Questa mattina, nel Tribunale di Cassino, era atteso l'affidamento dell'incarico al perito per la trascrizione di una trentina di intercettazioni mai "uscite" dall'informativa corposa dei carabinieri. Per poi procedere con le discussioni sia delle eccezioni che nel merito.

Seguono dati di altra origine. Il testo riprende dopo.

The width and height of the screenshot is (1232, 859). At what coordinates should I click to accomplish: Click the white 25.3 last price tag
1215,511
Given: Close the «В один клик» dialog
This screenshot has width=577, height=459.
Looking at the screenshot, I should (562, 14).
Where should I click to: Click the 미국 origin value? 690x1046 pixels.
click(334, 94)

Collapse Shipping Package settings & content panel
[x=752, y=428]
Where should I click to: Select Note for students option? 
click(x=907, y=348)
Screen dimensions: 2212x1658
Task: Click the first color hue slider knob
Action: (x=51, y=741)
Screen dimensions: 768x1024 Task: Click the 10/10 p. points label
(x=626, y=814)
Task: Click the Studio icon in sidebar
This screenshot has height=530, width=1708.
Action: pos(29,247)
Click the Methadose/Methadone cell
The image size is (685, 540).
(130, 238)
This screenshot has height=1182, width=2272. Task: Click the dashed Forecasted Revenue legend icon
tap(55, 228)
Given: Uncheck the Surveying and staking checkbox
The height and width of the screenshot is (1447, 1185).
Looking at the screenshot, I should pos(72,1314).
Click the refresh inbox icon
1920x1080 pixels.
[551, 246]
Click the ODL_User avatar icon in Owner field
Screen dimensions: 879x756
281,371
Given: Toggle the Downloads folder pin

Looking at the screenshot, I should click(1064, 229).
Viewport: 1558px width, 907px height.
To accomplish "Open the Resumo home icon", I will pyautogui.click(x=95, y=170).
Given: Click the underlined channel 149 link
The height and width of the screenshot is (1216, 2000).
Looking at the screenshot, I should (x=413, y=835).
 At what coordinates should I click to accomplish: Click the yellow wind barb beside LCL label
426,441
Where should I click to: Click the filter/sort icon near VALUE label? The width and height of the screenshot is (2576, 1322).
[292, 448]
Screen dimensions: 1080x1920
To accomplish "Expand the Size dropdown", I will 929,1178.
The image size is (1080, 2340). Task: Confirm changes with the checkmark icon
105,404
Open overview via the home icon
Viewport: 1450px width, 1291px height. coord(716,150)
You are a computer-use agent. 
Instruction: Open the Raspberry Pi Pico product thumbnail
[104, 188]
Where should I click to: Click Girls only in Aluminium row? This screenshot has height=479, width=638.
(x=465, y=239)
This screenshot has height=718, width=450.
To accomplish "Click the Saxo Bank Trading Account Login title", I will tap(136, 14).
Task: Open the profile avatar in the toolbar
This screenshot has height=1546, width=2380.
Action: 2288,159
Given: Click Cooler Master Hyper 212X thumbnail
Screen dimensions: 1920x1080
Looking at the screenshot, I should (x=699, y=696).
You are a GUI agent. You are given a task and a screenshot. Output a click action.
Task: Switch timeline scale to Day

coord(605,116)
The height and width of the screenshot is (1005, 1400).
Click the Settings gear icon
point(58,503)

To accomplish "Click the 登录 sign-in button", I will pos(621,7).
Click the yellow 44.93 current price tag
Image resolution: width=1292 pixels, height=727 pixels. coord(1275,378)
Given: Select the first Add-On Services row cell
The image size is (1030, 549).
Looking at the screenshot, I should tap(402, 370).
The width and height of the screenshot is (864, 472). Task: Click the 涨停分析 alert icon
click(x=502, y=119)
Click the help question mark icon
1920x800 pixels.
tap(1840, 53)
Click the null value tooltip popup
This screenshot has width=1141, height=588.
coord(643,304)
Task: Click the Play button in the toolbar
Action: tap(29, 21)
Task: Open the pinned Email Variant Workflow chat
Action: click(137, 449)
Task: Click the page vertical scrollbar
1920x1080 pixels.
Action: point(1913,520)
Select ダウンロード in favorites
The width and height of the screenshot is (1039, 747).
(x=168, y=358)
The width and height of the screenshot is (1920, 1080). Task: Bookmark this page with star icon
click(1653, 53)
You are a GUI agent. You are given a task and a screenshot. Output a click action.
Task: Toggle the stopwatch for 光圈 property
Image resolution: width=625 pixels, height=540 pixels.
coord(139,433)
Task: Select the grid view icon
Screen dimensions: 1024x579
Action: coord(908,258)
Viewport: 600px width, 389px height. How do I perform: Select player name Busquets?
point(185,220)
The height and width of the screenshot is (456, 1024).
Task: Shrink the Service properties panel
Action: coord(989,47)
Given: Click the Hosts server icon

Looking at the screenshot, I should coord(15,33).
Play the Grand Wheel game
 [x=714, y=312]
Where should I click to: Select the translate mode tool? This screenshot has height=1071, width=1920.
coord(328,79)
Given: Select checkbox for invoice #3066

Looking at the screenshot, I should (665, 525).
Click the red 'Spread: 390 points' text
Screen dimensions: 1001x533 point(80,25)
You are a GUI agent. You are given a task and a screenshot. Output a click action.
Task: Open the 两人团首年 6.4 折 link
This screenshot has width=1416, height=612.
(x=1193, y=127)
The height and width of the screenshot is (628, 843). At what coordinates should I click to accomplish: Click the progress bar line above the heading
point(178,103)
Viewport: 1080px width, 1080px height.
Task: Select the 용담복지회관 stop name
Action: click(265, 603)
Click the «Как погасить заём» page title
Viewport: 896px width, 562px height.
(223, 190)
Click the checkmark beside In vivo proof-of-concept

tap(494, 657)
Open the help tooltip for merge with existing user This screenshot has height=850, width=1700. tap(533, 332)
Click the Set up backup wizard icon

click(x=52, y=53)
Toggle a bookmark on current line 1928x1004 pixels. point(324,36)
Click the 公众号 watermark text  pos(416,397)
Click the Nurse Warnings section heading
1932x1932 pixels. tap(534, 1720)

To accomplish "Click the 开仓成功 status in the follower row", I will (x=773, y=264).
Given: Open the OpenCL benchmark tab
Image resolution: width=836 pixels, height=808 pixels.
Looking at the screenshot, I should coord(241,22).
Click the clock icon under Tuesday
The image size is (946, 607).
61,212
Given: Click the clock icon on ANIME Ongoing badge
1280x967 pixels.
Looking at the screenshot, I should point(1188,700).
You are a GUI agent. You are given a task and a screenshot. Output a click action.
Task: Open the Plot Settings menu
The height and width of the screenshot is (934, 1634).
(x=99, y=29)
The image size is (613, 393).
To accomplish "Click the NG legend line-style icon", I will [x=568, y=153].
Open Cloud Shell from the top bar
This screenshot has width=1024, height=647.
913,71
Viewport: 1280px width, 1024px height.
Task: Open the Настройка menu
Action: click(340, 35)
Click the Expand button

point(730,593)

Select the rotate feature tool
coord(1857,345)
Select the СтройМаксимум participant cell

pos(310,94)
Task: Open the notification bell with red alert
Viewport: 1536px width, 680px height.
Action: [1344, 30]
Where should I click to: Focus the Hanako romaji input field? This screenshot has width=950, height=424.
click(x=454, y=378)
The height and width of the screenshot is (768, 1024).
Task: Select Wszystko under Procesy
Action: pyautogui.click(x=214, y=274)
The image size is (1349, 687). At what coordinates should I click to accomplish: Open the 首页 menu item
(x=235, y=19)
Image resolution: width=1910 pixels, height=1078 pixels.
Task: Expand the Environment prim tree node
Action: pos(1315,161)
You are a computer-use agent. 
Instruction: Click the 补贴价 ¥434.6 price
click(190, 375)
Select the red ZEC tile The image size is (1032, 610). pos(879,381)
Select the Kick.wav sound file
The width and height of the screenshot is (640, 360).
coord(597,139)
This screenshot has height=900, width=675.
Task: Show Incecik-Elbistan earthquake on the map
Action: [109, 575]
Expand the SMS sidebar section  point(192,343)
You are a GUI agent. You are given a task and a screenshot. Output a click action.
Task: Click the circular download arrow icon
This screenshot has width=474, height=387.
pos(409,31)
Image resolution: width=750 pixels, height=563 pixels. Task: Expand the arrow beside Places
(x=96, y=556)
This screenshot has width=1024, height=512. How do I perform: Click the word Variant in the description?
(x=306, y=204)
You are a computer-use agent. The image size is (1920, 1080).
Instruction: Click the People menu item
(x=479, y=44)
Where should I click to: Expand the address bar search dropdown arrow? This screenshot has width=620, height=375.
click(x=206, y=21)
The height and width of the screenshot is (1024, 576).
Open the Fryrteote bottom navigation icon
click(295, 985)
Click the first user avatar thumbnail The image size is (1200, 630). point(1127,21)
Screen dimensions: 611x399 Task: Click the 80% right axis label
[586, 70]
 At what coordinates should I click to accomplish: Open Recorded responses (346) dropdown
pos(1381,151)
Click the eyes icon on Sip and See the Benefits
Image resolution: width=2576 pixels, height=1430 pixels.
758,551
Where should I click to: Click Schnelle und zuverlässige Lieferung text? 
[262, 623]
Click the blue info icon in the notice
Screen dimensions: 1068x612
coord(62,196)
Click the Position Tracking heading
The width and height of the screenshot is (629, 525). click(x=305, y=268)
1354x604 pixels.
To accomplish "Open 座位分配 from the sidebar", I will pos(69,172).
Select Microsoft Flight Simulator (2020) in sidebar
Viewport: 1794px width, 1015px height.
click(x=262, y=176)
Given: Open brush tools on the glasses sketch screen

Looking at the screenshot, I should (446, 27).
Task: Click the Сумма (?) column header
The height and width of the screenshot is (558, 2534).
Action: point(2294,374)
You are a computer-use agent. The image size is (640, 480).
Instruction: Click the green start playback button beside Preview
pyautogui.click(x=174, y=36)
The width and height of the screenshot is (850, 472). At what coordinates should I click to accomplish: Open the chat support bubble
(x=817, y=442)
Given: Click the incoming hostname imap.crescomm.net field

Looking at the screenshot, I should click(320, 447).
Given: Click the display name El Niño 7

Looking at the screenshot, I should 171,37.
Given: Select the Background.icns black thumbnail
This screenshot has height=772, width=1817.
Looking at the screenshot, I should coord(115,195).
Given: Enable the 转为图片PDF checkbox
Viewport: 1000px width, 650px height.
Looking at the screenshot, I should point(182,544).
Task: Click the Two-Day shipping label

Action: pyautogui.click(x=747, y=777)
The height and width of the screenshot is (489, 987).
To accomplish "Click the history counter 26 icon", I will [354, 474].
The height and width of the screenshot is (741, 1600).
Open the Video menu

Era stata proprio la valanga di eccezioni sollevate dalle difese dei coinvolti (gli avvocati Gianluca Ciaraldi, Alessandro Marcucci, Antonio Fraioli, Antonio Rauzzino e Benedetto Valerio) a far slittare l'udienza preliminare in prima battuta: già a luglio scorso si attendeva la decisione del gup chiamato a pronunciarsi sulle tre richieste di rinvio a giudizio (dunque se aprire il processo o meno) avanzate nei confronti dei coinvolti, chiamati a rispondere di accuse diverse. Anche oggi, invece, un nulla di fatto. Si torna in aula a fine gennaio.